» Directions: Your job is to return every line of the listing holding the string "text".

====

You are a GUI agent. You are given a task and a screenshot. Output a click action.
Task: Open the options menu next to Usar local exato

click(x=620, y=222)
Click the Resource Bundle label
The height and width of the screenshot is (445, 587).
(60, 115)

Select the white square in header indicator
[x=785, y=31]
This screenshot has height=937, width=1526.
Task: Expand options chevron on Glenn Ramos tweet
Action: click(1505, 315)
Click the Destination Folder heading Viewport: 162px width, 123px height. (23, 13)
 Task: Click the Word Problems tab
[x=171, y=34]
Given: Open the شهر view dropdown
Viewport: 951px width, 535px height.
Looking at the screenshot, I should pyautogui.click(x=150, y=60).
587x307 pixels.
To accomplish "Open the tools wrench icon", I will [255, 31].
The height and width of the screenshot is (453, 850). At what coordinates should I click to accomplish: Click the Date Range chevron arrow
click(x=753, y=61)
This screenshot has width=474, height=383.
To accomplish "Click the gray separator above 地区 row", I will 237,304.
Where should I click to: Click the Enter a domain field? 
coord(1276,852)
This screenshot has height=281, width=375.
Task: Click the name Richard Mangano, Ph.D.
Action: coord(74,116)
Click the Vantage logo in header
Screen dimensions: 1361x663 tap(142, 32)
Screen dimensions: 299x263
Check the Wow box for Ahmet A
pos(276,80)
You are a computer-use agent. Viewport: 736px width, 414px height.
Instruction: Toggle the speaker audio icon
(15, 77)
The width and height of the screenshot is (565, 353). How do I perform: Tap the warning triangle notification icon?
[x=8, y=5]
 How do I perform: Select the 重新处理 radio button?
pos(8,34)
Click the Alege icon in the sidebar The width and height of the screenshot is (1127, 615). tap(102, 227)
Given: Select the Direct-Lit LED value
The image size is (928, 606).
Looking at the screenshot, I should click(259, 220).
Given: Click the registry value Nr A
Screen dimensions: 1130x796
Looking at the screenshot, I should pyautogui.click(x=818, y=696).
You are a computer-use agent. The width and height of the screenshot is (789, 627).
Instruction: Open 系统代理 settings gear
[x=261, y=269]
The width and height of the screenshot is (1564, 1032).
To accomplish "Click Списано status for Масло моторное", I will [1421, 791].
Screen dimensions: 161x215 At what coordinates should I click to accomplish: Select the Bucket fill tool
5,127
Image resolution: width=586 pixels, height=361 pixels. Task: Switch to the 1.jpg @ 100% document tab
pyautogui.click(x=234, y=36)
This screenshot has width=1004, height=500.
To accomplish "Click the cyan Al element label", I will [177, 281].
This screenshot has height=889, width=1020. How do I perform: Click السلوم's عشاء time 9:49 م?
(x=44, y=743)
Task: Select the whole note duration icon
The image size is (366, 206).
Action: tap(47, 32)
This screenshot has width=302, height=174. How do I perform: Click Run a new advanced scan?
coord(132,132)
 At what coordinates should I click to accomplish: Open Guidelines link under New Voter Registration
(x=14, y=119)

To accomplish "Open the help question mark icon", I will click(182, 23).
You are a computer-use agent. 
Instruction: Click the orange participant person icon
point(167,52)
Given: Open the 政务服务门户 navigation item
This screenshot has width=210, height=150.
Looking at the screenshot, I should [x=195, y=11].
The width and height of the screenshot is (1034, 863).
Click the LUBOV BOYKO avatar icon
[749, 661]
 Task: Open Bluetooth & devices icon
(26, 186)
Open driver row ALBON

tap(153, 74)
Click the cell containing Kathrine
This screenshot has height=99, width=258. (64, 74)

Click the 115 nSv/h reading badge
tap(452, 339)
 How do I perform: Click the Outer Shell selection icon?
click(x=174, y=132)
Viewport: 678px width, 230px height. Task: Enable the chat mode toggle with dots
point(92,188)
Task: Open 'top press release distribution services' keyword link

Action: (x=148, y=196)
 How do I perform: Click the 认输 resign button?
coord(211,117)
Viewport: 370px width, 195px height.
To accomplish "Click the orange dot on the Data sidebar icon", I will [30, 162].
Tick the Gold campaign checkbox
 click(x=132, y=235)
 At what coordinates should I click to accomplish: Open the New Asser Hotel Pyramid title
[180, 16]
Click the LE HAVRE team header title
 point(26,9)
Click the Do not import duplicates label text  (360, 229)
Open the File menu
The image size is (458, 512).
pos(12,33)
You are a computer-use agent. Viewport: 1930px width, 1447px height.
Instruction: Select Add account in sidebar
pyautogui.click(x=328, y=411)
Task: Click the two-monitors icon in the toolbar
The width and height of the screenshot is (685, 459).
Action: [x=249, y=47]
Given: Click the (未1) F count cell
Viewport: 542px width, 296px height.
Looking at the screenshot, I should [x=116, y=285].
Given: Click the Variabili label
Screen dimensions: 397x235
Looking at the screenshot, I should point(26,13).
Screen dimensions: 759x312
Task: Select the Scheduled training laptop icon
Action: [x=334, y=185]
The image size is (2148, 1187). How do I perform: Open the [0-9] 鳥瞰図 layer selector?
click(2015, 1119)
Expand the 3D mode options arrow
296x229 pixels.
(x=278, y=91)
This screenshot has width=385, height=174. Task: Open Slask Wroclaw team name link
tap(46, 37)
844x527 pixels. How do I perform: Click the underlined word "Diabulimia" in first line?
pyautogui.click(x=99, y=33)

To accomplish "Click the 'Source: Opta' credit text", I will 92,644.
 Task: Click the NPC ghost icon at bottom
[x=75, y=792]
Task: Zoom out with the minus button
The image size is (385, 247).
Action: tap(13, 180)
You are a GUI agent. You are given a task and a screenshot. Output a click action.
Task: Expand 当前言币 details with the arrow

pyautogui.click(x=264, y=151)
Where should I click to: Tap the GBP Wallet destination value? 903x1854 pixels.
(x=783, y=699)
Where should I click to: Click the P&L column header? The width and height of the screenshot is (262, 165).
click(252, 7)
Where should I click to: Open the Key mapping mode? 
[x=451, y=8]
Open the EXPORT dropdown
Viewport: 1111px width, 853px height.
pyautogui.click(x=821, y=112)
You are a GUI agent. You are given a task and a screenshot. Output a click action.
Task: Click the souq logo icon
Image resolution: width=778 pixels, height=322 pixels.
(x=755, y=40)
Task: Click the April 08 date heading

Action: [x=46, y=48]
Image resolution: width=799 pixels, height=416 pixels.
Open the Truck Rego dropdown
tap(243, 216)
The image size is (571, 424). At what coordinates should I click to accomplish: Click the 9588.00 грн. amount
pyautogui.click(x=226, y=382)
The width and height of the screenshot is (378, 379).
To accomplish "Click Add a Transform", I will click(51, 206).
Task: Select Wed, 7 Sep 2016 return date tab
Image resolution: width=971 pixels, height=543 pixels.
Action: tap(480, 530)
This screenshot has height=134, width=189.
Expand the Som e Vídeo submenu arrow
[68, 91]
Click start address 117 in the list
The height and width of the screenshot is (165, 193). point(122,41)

====

» Written response:
Click the Do not import duplicates label text  (360, 229)
To accomplish "Click the 'Source: Opta' credit text", I will 92,644.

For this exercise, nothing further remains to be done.